Saved entries:
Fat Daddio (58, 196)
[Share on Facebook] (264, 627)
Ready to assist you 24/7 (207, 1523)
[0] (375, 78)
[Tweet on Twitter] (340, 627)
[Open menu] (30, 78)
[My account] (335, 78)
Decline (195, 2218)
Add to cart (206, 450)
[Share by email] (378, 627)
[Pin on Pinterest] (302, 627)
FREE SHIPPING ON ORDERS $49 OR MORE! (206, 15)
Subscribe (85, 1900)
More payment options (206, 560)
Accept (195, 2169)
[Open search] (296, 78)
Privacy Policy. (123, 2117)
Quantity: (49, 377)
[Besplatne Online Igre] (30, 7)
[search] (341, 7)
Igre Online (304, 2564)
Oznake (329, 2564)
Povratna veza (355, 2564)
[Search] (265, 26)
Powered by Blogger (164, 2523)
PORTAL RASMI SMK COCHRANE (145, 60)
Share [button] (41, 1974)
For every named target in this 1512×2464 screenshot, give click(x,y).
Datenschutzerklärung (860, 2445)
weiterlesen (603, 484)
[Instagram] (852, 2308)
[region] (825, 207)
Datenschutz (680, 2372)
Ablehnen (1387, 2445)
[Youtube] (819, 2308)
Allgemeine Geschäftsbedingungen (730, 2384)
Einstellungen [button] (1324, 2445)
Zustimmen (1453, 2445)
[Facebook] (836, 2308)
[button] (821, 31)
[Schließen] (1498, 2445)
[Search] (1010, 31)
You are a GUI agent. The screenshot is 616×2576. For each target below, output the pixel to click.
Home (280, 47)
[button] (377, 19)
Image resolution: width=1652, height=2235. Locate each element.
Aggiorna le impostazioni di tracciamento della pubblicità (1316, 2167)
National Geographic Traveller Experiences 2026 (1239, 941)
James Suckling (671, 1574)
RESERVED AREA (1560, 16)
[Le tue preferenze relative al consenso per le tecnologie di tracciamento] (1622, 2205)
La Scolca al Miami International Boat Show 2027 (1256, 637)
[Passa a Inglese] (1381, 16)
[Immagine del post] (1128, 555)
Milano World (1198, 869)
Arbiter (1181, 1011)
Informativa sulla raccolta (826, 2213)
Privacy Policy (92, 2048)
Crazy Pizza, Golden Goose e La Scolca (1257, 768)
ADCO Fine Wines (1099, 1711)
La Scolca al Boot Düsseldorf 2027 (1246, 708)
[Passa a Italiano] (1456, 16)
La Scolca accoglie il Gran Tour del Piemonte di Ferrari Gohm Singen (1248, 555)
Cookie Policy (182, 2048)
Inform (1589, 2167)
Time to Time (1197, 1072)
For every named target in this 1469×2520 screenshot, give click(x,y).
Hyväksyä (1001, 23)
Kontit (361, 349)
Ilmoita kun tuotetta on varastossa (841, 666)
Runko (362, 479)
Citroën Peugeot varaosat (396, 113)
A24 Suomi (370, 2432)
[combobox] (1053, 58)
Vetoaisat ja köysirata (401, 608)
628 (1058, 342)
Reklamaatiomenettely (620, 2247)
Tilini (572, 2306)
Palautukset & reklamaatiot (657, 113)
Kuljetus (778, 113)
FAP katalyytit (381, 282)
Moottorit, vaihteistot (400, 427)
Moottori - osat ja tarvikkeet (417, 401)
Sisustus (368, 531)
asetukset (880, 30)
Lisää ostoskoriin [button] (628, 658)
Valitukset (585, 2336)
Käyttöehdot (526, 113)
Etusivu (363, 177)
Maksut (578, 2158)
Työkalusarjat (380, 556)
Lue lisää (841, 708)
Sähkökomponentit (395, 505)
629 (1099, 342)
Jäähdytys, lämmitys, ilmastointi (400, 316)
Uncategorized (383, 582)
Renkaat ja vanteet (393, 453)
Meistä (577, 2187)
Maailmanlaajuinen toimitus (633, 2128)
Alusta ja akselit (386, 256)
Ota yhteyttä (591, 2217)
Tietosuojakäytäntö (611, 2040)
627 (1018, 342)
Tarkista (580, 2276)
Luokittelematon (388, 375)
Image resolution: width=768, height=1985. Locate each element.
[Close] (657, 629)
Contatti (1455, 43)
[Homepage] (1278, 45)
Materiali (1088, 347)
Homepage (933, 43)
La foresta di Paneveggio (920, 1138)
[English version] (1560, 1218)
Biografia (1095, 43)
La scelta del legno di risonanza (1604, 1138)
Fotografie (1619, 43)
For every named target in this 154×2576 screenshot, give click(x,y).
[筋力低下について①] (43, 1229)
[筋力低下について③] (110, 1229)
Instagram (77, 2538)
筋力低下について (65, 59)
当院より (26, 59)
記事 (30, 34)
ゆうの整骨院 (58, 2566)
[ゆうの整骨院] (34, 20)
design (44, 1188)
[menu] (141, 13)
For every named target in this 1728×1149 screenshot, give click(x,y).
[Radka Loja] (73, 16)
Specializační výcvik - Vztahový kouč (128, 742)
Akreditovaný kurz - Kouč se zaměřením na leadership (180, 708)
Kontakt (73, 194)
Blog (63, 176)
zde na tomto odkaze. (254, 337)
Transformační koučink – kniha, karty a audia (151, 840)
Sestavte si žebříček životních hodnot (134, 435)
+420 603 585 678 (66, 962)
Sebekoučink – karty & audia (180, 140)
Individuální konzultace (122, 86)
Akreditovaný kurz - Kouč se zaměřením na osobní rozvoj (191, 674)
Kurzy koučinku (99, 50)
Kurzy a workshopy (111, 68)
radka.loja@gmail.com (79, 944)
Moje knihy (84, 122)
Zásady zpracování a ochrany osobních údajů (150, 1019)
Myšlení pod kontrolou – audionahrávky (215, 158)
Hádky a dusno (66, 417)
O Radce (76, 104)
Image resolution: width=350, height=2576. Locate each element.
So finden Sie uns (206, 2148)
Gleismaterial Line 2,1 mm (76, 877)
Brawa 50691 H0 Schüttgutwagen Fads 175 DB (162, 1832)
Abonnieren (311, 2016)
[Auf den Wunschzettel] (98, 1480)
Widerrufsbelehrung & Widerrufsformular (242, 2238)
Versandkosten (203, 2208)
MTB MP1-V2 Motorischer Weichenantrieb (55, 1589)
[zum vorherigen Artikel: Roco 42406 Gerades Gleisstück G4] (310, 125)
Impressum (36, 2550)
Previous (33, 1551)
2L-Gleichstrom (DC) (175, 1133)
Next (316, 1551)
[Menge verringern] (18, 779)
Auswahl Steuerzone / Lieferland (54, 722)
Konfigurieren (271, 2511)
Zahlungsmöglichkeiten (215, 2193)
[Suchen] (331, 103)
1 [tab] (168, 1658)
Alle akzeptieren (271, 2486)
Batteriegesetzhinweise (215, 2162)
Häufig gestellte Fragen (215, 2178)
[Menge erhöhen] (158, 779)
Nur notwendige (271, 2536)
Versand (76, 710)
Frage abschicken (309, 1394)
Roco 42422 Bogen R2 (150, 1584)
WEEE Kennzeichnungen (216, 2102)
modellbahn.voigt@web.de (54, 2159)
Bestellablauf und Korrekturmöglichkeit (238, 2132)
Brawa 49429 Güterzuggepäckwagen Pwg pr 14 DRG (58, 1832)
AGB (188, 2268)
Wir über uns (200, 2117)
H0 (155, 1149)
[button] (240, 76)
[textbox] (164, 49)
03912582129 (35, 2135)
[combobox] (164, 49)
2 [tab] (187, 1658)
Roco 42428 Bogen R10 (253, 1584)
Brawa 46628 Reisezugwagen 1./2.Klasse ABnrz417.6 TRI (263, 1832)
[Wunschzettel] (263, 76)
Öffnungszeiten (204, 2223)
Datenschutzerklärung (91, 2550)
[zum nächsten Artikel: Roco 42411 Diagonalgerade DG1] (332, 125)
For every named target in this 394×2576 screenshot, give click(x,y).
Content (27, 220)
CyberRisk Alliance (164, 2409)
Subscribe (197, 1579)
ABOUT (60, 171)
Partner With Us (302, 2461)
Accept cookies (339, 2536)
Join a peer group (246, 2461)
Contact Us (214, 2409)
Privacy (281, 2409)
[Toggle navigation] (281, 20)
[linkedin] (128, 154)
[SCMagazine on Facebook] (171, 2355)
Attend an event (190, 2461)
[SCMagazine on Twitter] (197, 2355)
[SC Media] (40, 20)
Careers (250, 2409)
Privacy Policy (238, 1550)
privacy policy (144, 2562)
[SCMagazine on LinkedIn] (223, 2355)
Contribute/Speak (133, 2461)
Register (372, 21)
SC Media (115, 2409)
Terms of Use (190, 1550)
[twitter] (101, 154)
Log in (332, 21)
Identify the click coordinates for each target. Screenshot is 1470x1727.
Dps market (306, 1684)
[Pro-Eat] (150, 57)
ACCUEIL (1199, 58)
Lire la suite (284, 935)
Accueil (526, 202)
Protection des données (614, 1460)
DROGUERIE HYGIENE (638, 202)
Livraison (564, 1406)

→ **Your assignment**
The word is "height". Copy every line above where it appears.

→ **Written response**
Image resolution: width=1652, height=2235. Locate each element.
Image resolution: width=768, height=1985. Locate each element.
Image resolution: width=350, height=2576. Locate each element.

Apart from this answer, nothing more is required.